McNeal v. Greenberg, Cal. App., 255 P.2d 810, at page 813.
The court may not weigh the evidence, or resolve the conflicts therein, or determine what conclusions should be drawn therefrom. That is the function of the jury, and the essence of a jury trial.
Viewed in the light required by the rule, the following may be considered a fair summary of plaintiff's case. On the morning of July 10, 1949, plaintiff with four companions arrived at the ranch intending to proceed from there by horseback on a fishing trip. Hornback and another, referred to as his 'wrangler', were on hand to receive plaintiff and his party. The horses previously arranged for were saddled and ready. The horse ridden by plaintiff was assigned to him by Hornback. Hornback and his wrangler loaded the fishing equipment, brought by the guests, upon their respective horses. Plaintiff and one Simpkins were in the rear as the guests started down the trail. After going a short distance, plaintiff discovered he had forgotten a metal tackle box containing tackle belonging to himself and Simpkins. He rode back to the barn, where Hornback put the tackle box in a gunny sack, tied a string around it, and handed it to the plaintiff, and this conversation occurred:
'At the time I [plaintiff] asked him: 'What is the matter, is the horse skiddish or something?' He said, 'No, there is nothing the matter, just sometimes it scares him a little bit to start out with.' So he then said, 'Just turn right down the trail--start down the trail and hang it on the saddle horn.''
Plaintiff proceeded back along the trail and having gone about one hundred yards he hung the sack containing the tackle box on the saddle horn, and the sack containing the box either fell or rolled against the horse's neck. Whereupon the horse jumped, dislodging plaintiff from the saddle and he fell to the ground. His right foot being caught in the stirrup, he was dragged for some distance over rough, stumpy ground and kicked by the horse.
On cross-examination, plaintiff testified as follows:
'
The cross-examination further developed that plaintiff was born and reared to the age of fifteen on a farm where there were cattle and horses. Since that time and in recent years he has owned one horse and has made many hunting and fishing trips by horse.
Contributory negligence was not one of the stated grounds of the motion for nonsuit. However, the court in ruling on the motion said, 'The evidence of the plaintiff clearly shows contributory negligence in the handling of the horse.' It may be that the court, regarding the plaintiff as an experienced horseman, concluded that he was negligent in permitting the tackle box to strike the horse's neck. Contributory negligence is governed by the same rule applicable to negligence asserted against a defendant, and is generally a question for the jury, and may be made the basis of a nonsuit only where reasonable minds could reach only one common conclusion, that the plaintiff was guilty of negligence which contributed to his injury. Stowers v. Union Pac. R. Co., 72 Idaho 87, 237 P.2d 1041.
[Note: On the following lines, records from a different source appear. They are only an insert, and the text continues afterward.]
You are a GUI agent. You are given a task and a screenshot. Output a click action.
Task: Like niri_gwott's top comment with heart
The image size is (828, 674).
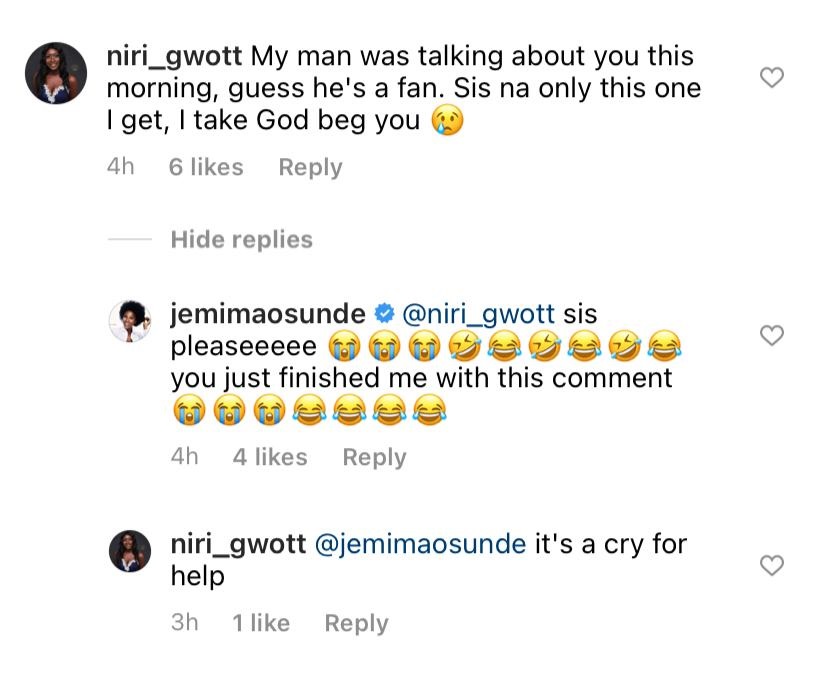click(x=772, y=77)
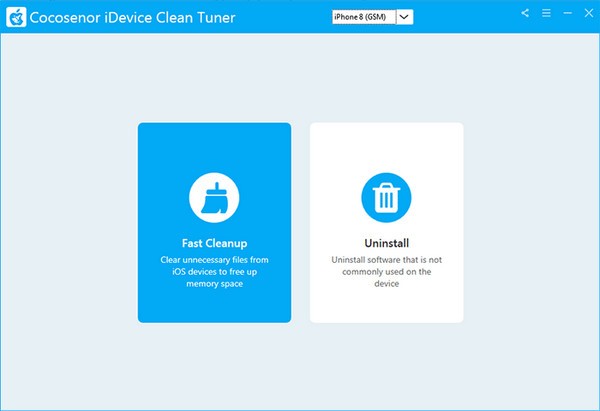Open the hamburger menu icon
600x411 pixels.
pyautogui.click(x=545, y=14)
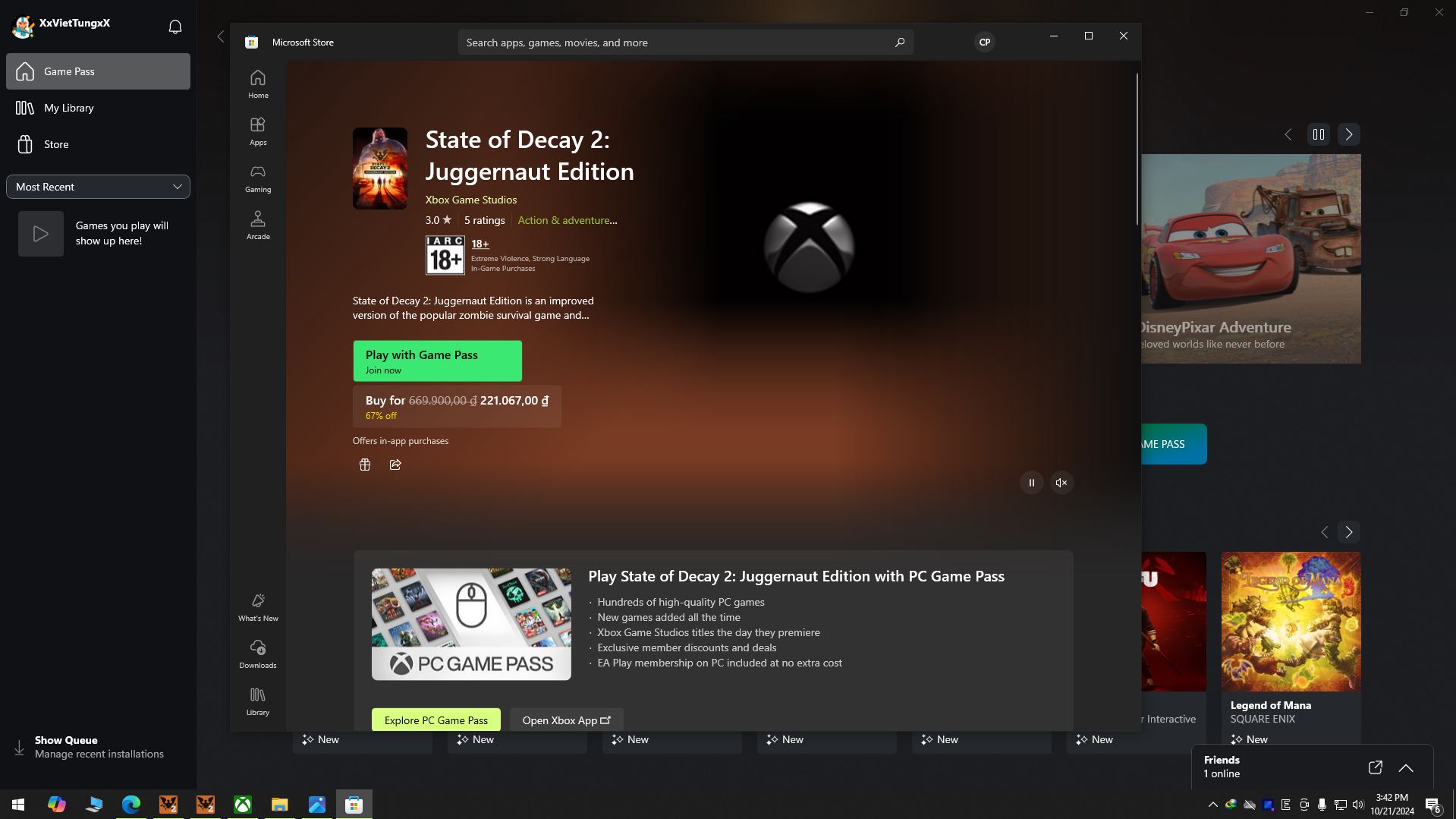Image resolution: width=1456 pixels, height=819 pixels.
Task: Advance the carousel with right chevron
Action: (x=1348, y=134)
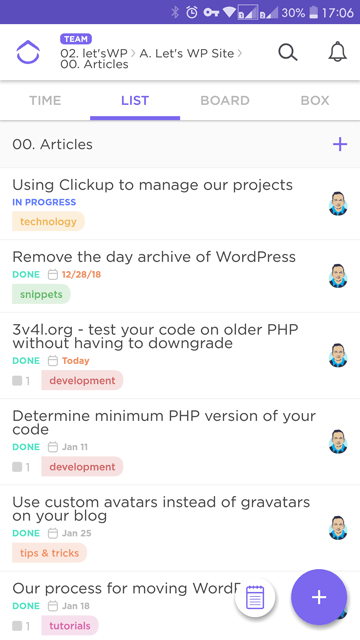Add task with plus icon beside 00. Articles
Viewport: 360px width, 640px height.
click(x=340, y=144)
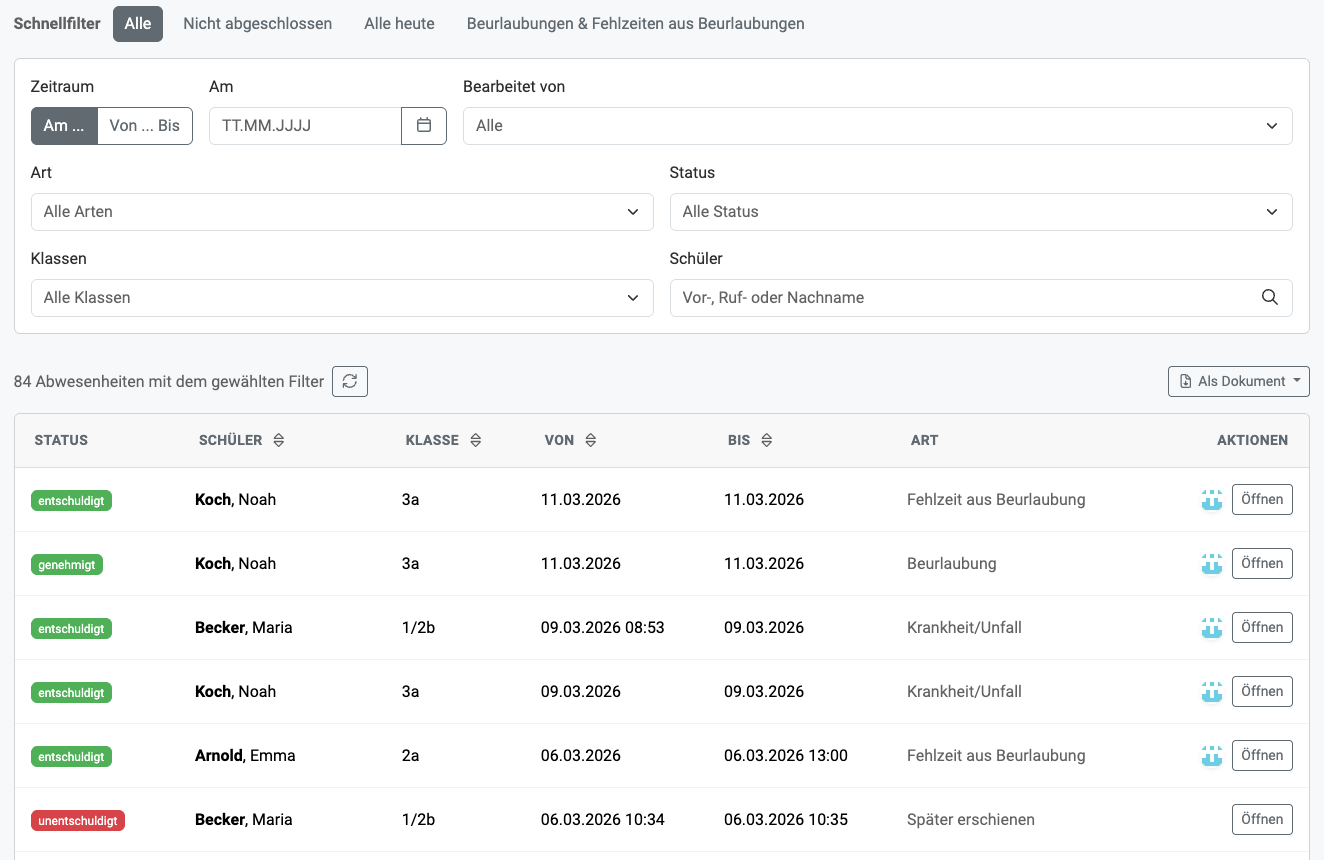Screen dimensions: 1324x860
Task: Click the calendar icon beside the date field
Action: tap(424, 126)
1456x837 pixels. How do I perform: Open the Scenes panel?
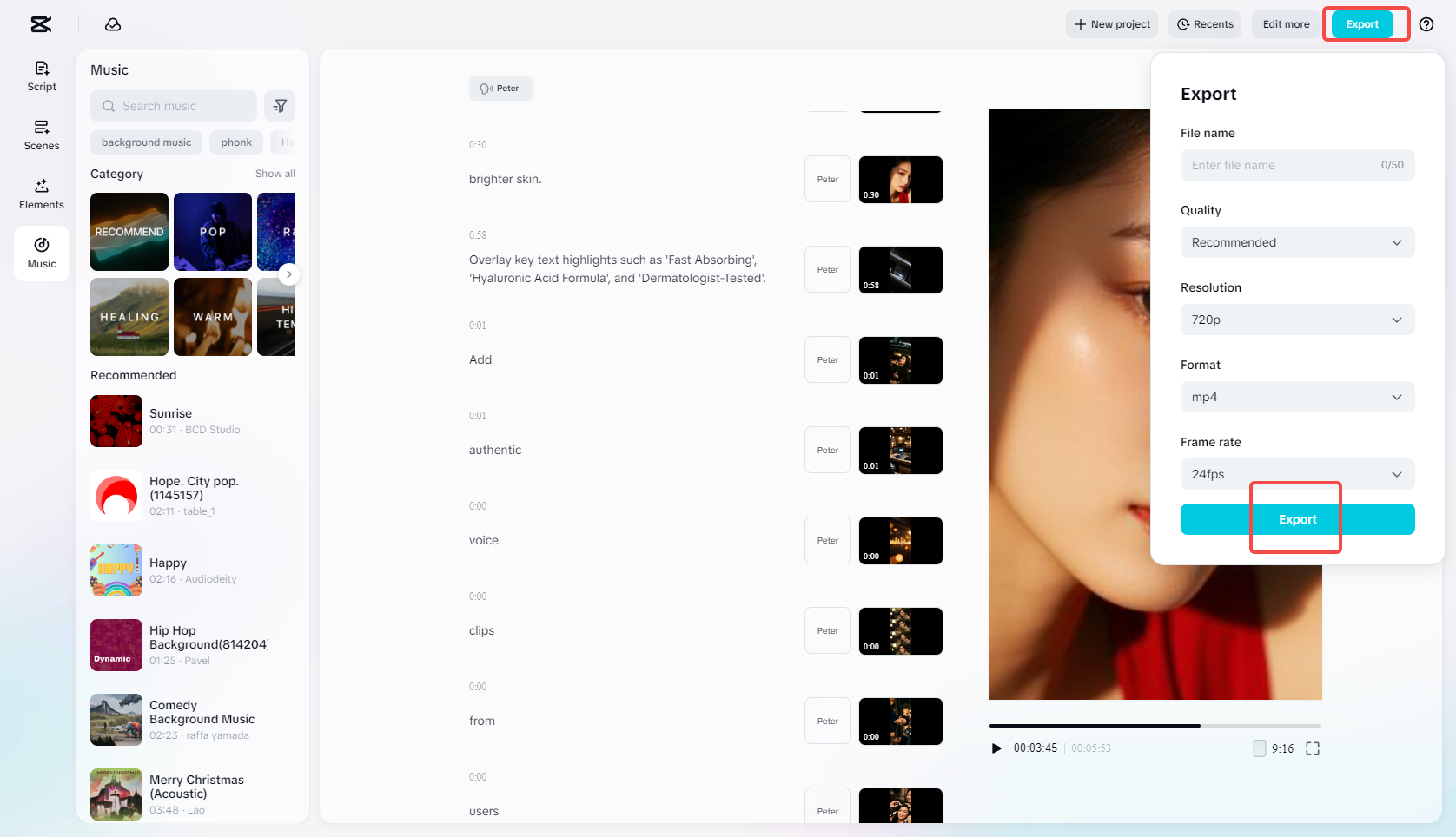41,135
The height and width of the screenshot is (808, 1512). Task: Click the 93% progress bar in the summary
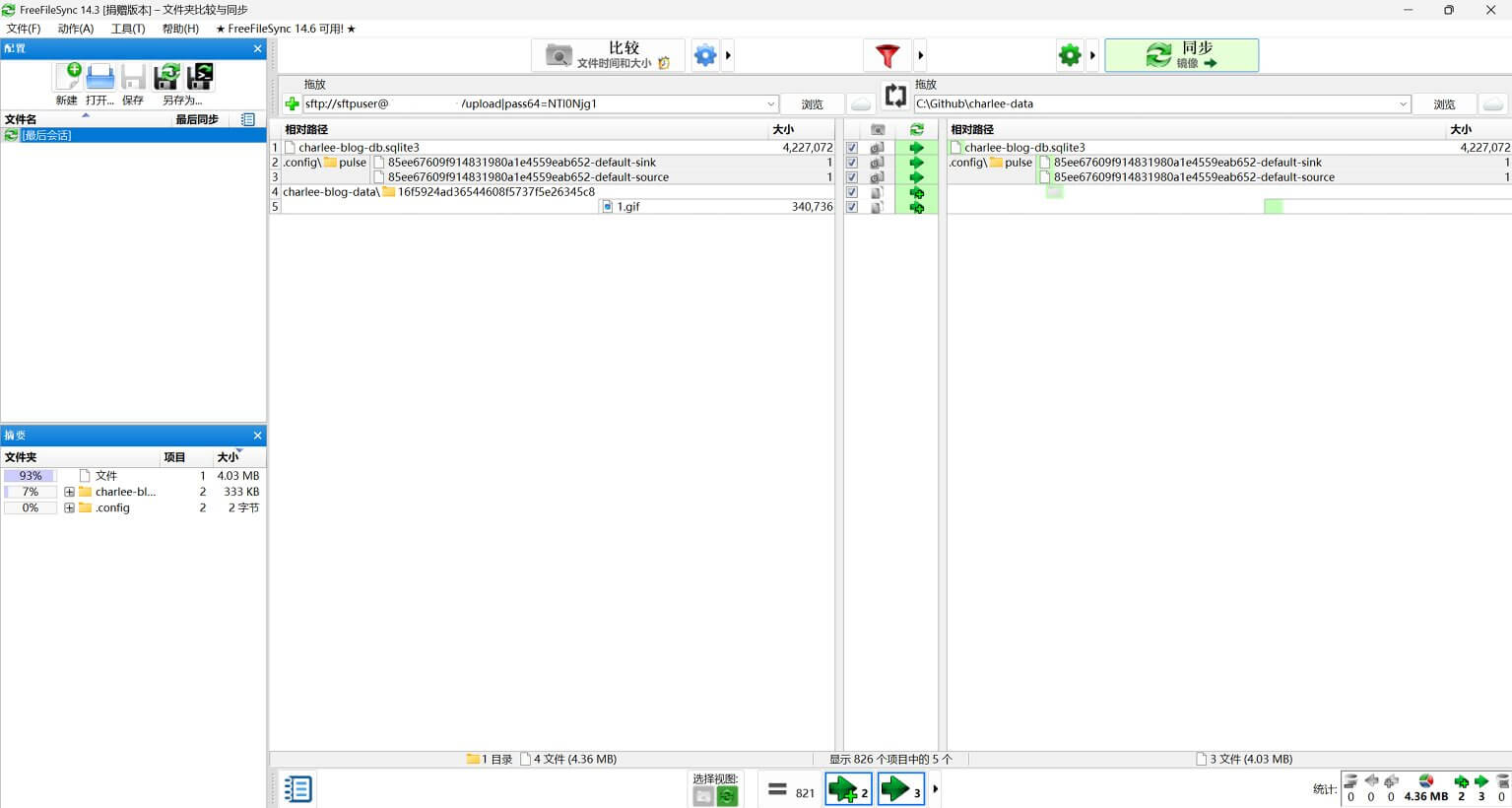[x=30, y=475]
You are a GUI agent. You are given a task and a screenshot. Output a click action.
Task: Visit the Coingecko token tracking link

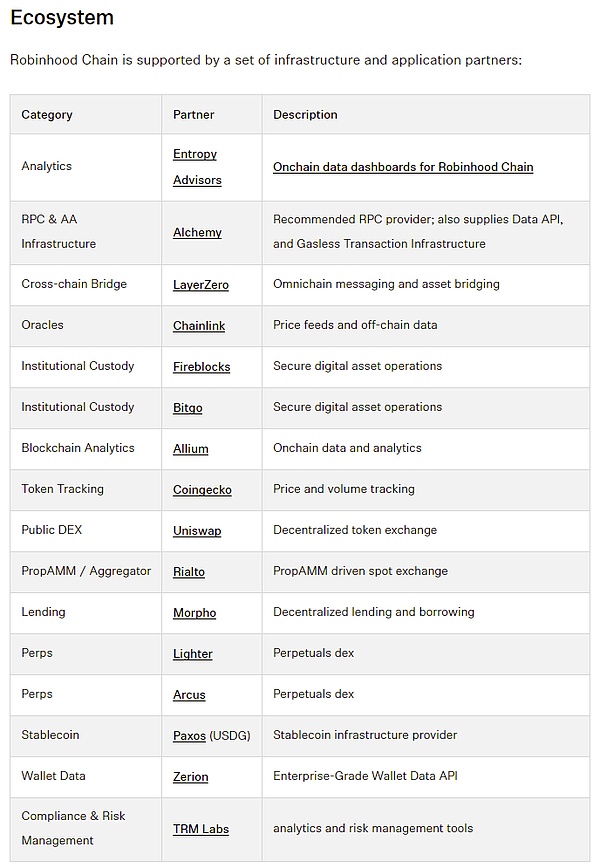coord(202,489)
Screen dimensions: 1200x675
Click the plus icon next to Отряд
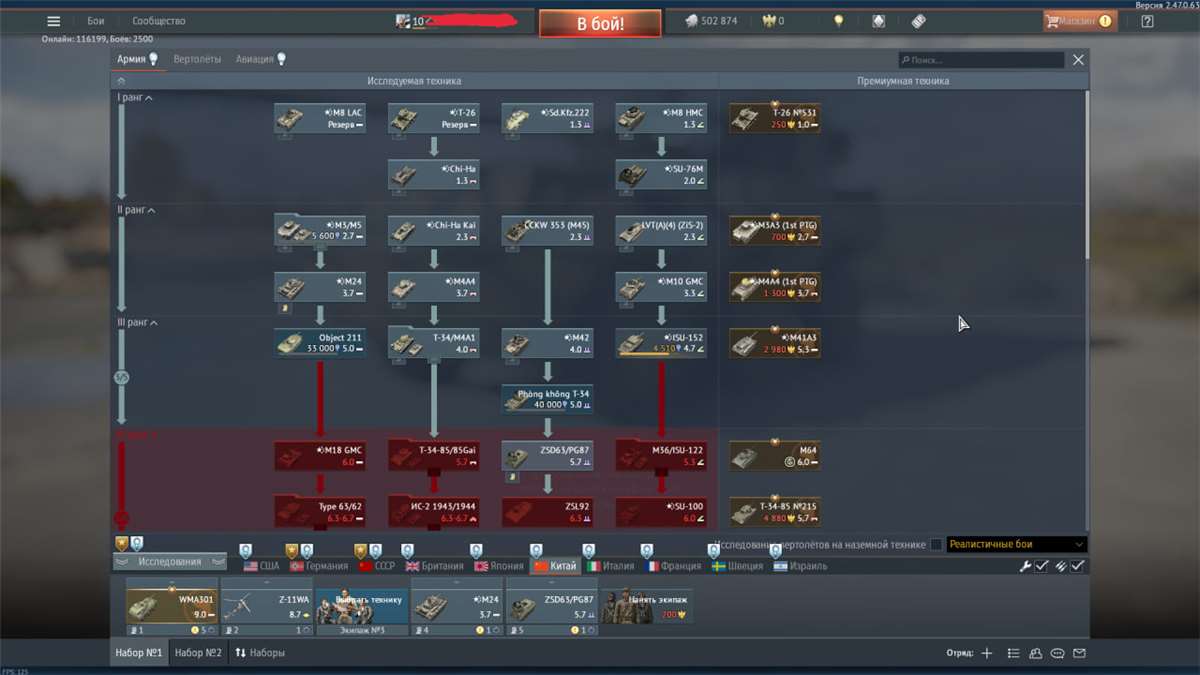pyautogui.click(x=987, y=653)
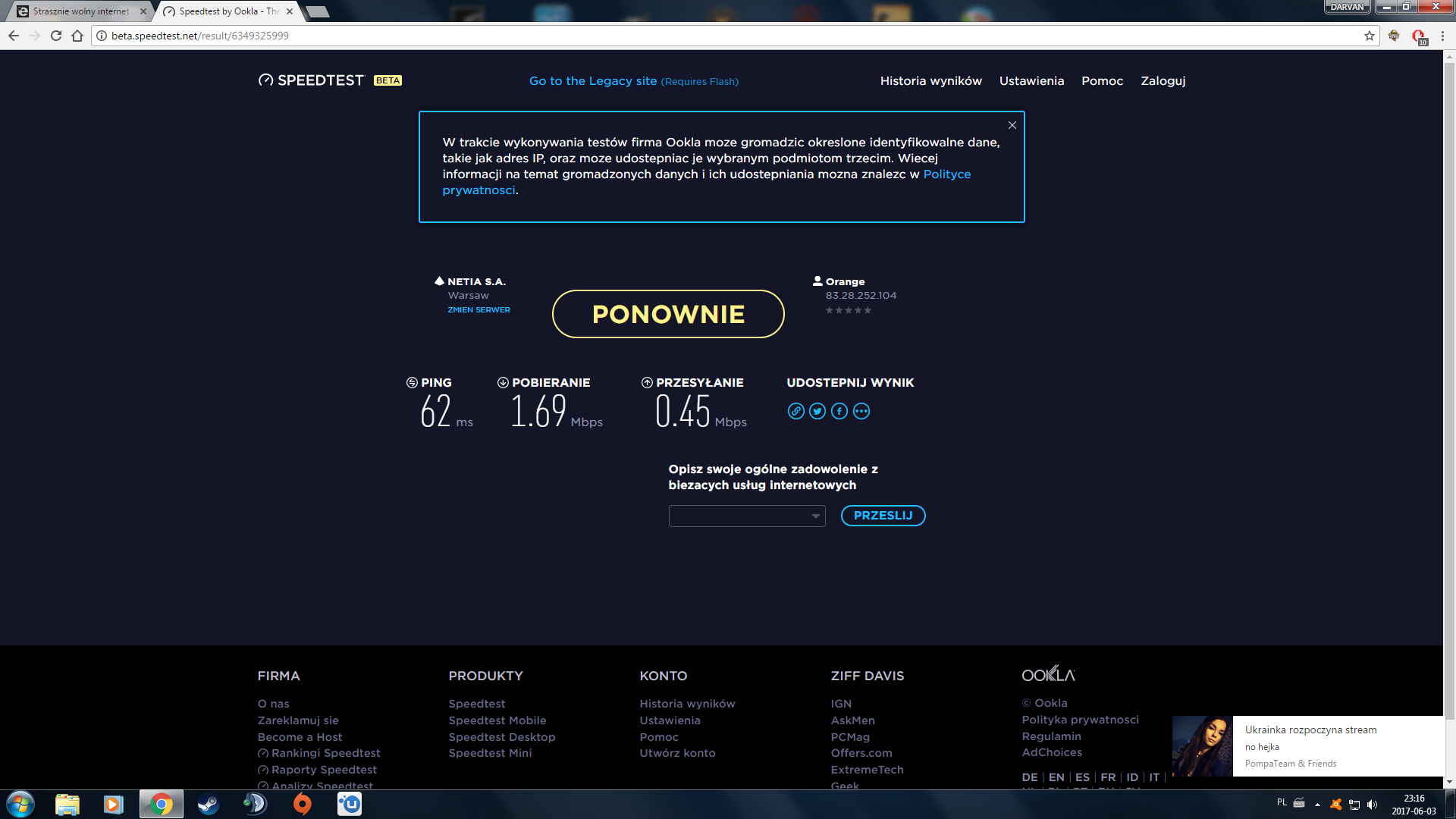The width and height of the screenshot is (1456, 819).
Task: Bookmark page with star icon
Action: click(x=1370, y=36)
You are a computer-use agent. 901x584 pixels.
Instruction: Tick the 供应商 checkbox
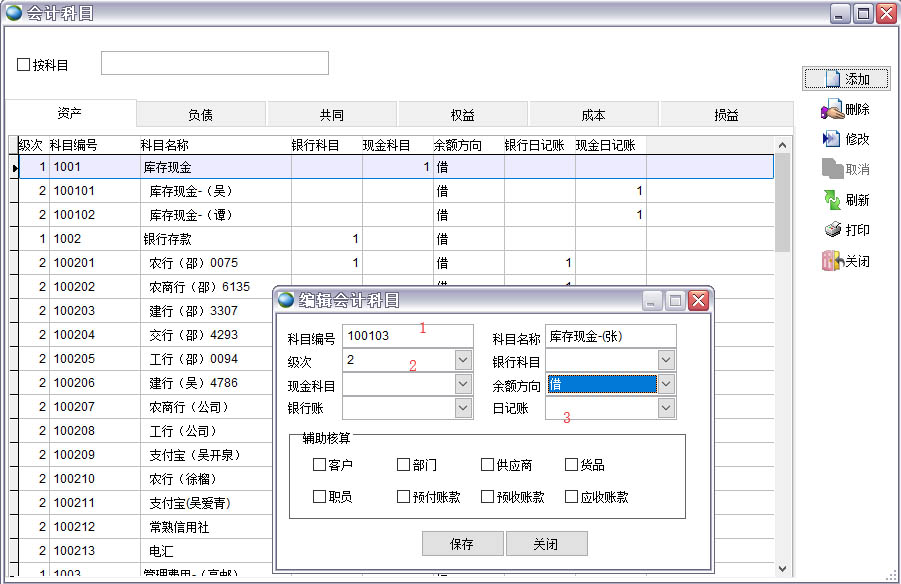coord(488,465)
In Kersten v. Young, 52 Cal.App.2d 1, 125 P.2d 501, 503, the plaintiff had been warned, "He is a high-spirited horse, but he will give you a good ride." And the keeper would not permit the plaintiff's sixteen-year-old daughter to ride the horse. Plaintiff was injured by a sudden turn of the horse. It was urged that the rider was negligent in accepting the horse after being thus forewarned. The court in discussing the issue said:
'The question presented, therefore, is would a person situated in appellant's position, possessing ordinary prudence, knowing what he knew and seeing what he saw, have used greater caution than he used and refrained from mounting or riding the particular horse in question?' 125 P.2d at page 504.